一般的にがんは完治まで5〜10年かかるとされているため、治療が長期化して負担が大きくなるケースは少なくありません。
また、公的保険制度の対象にならない以下のような費用が発生した場合、さらに負担が重くなる可能性もあります。
公的医療保険制度対象外の治療費
がんの治療費は高額になる可能性があるため、公的保険制度の不足分を民間保険や貯蓄などで備えておくことが大切です。
より詳しいがんの治療費については、以下の関連記事をご覧ください。
がん保険の必要性が高い人
以下の特徴が当てはまる方は、がん保険の必要性が高いといえます。
がん保険の必要性が高い人
自営業者や個人事業主の人
自営業や個人事業主の方は、がんの影響で仕事を休むと収入が大きく下がるリスクがあります。
会社員の場合は、病気やケガで働けない状態になり4日以上仕事を休むと「傷病手当金」を受け取れる可能性があります。
- 「傷病手当金」とは?
- 病気やケガなどの理由で、働けない期間の生活を保障するために健康保険から支給される手当金のこと。
毎月の収入のおよそ3分の2をカバーできるため、急に収入がなくなる心配はさほど大きくありません。
一方、自営業や個人事業主フリーランスの場合は、傷病手当金のような制度がないため、がんの治療で仕事ができなくなると収入がゼロになり、生活が苦しくなることが予想されます。
がん保険の中には、がん診断時にまとまった一時金が受け取れる商品もあり、収入の不足分に充てることも可能です。
がんの治療費を貯蓄で賄えない人
がんに罹患すると、治療費が高額になることも珍しくありません。
貯蓄の中から治療費を捻出するのが難しい方は、毎月の支出が多くなり生活が苦しくなる可能性があるため、がん保険への加入をおすすめします。
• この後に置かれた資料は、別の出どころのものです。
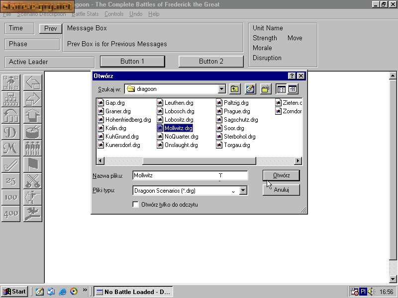Go up one folder level in dialog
がん保険に加入しておけば、手術や放射線治療、抗がん剤治療などを受けた場合に治療費の負担が減り、治療に専念できます。
様々ながん治療に備えたい人
複数の選択肢の中から自身にとって納得できる治療方法を選びたいと考えている方は、がん保険に加入しておくことをおすすめします。
代表的ながんの治療法は、以下のような種類があります。
代表的ながんの治療法
- 標準治療:科学的根拠に基づいた現時点で最良とされる治療
- 先進医療:厚生労働省が認めた高度な医療技術を用いた治療
- 自由診療:有効性が公的に確認されていない治療
先進医療や自由診療には、標準治療よりも体への負担が少ない治療や効果の高い治療などが含まれています。
しかし、これらの治療は公的保険制度の対象外です。
以下の表にもあるように自己負担額が数十万円〜数百万円と大きくなるケースも珍しくありません。
そのため、経済的な事情で治療を断念せざるを得ない場合もあるでしょう。
参照:厚生労働省 令和3年度実績報告(令和2年7月1日~令和3年6月30日)
がん保険に加入しておけば、治療給付金や先進医療給付金などでこれらの費用をカバーできる場合があるため、治療方法の選択肢が広がります。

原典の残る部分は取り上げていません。